## JOB A
In the forum thread on lighting a 40-gallon breeder tank, transcribe the passage between "It's do-able. Years" and "square at most.", inclusive.
## JOB B
Condense the paragraph beginning "It's do-able. Years ago" in the thread on metal halide pendants for a 40-gallon breeder into a short bulleted list that keeps its main facts.
## JOB C
In the pendant-lighting thread, how high above the 40 breeder did the 175W halide bulb hang?

## EXTRACTED TEXT
- - -

# metal halide pendant for 40g breeder



## puttyman70 (Aug 7, 2007)

After pulling the rim off my 40g (36"x18"x18") breeder I think I would like to go with a pendant style light. Is it doable to light the entire tank with one 150W pendant or is the tank to long? If not maybe a single 250W raised up higher? What do you think?

I searched but couldn't really find this issue addressed. If it has been and I just missed it the link will do.

Thanks


----------



## cholly (Jun 12, 2007)

It's do-able. Years ago my ex used to keep rose anemones and tridacnid clams in a 40 breeder lit by a 175w halide, with the bulb about 10" above the tank. Corners weren't as bright as the center, but were still lit well enough for keeping corals.


----------



## Overfloater (Apr 2, 2004)

No it's not adequate. MH pendants will cover a 2'x2' square at most.


----------



## cholly (Jun 12, 2007)

That tank I mentioned was set up for four and half years, Bob. Want to try telling me again that it doesn't work?


----------



## Overfloater (Apr 2, 2004)

Last I checked corals != to freshwater plants.  Search the forums and you will find a 2x2 footprint is the norm.


----------



## cholly (Jun 12, 2007)

Overfloater said:


> Last I checked corals != to freshwater plants.  Search the forums and you will find a 2x2 footprint is the norm.


You're absolutely right when you say corals != freshwater plants. Corals need far more light - as a general rule - than freshwater plants do. So if it worked for the one, it should be more than adequete for the other.

- - -

## SUPPLIED MATERIAL
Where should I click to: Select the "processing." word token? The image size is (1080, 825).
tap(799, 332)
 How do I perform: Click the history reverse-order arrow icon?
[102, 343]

- - -

## TASK RESPONSE A
It's do-able. Years ago my ex used to keep rose anemones and tridacnid clams in a 40 breeder lit by a 175w halide, with the bulb about 10" above the tank. Corners weren't as bright as the center, but were still lit well enough for keeping corals.


----------



## Overfloater (Apr 2, 2004)

No it's not adequate. MH pendants will cover a 2'x2' square at most.

## TASK RESPONSE B
- Lighting the tank with one pendant is doable.
- A 40 breeder once held rose anemones and tridacnid clams under a 175W halide.
- The bulb hung about 10" above the tank.
- The corners were dimmer than the center but still bright enough for corals.

## TASK RESPONSE C
About 10 inches above the tank.